Dr. Rigoberto Hernandez is the Gompf Family Professor in the Department of Chemistry at the Johns Hopkins University, and the Director of the Open Chemistry Collaborative in Diversity Equity (OXIDE). He is also a Professor in the Departments of Chemical and Biomolecular Engineering, and Materials Science and Engineering at Johns Hopkins University. Before joining Hopkins in 2016, he was a Professor in the School of Chemistry and Biochemistry at Georgia Tech for 20 years. He was born in Havana, Cuba and is a U.S. Citizen by birthright. He holds a B.S.E. in Chemical Engineering and Mathematics from Princeton University (1989), and a Ph.D. in Chemistry from the University of California, Berkeley (1993). He is a theoretical and computational chemist who originate the field of chemical dynamics in complex environments (through a biennial Telluride Workshop since 2001). Applications include colloidal suspensions, sustainable nanotechnologies, protein folding and rearrangement, autonomous computing machines, and energetic formulations. His group’s research is presently supported by the NSF, the DOE and the Sloan Foundation.

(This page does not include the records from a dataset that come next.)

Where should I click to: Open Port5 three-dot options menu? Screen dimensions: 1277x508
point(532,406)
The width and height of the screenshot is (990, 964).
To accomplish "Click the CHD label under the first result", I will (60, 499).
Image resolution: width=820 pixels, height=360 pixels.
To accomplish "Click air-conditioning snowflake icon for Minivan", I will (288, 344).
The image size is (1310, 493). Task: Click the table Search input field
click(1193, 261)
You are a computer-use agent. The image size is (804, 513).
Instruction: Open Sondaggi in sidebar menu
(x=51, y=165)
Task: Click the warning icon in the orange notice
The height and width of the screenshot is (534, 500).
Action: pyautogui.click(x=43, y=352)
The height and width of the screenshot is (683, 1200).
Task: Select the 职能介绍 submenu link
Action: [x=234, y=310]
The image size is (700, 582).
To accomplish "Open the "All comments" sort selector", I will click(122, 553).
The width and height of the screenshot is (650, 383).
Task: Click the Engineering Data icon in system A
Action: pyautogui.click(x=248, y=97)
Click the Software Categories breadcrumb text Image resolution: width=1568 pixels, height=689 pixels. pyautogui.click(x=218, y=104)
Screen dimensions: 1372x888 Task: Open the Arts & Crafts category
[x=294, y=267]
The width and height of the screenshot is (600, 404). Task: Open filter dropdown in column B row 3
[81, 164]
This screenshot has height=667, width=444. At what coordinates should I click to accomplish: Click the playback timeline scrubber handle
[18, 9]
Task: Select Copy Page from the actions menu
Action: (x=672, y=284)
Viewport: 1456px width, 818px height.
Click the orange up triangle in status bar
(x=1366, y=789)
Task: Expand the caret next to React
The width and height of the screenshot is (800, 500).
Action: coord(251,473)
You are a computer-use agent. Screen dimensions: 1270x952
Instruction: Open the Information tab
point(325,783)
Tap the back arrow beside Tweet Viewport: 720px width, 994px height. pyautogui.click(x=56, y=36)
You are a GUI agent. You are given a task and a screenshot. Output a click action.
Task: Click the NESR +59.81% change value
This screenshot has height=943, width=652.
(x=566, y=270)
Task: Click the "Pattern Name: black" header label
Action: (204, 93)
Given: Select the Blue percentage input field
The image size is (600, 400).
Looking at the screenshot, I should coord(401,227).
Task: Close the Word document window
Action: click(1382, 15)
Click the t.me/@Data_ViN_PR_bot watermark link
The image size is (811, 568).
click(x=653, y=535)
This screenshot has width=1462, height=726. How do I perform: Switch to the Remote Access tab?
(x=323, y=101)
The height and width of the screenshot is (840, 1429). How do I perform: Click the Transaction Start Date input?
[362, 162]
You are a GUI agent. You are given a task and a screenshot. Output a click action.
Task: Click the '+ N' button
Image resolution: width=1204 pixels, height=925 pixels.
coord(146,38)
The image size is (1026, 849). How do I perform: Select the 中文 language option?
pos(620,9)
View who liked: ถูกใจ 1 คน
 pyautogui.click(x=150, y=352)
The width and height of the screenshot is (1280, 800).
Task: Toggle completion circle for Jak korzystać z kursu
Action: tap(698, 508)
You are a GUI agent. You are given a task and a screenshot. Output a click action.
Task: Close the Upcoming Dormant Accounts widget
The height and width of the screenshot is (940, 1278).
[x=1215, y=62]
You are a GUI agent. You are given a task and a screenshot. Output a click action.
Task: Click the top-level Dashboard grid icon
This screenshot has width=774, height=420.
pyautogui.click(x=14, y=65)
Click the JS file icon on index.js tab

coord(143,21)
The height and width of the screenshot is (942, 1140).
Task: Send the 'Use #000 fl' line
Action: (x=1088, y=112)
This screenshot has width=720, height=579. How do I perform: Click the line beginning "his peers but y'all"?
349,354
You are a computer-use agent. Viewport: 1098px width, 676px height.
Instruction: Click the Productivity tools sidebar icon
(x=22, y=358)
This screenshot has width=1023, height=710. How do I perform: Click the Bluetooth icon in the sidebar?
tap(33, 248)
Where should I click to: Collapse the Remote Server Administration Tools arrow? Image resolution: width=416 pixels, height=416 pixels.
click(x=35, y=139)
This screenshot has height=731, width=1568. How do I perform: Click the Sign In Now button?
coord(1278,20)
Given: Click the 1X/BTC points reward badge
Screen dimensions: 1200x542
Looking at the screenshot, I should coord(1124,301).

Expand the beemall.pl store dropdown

Dr. Hernandez is the recipient of a National Science Foundation (NSF) CAREER Award (1997), Research Corporation Cottrell Scholar Award (1999), the Alfred P. Sloan Fellow Award (2000), a Humboldt Research Fellowship (2006-07), the ACS Award for Encouraging Disadvantaged Students into Careers in the Chemical Sciences (2014), the CCR Diversity Award (2015), the RCSA Transformative Research and Exceptional Education (TREE) Award (2016),  the Herty Medal (2017), the Stanley C. Israel Regional Award for Advancing Diversity in the Chemical Sciences (2018), and the RCSA IMPACT Award (2020).  He is a Fellow of the American Association for the Advancement of Science (AAAS, 2004), the American Chemical Society (ACS, 2010), the American Physical Society (APS, 2011), and the Royal Society of Chemistry (FRSC, 2020). He was a Phi Beta Kappa Visiting Scholar in 2015-2016. He previously served as the District IV Director on the American Chemical Society Board of Directors (2014-2019). He currently serves on the Sloan MPHD Advisory Committee (since 2013), the Chair-Elect of the APS Division of Chemical Physics, and as the Chair of the AAAS Committee on Opportunities in Science (COOS, 2022-2024).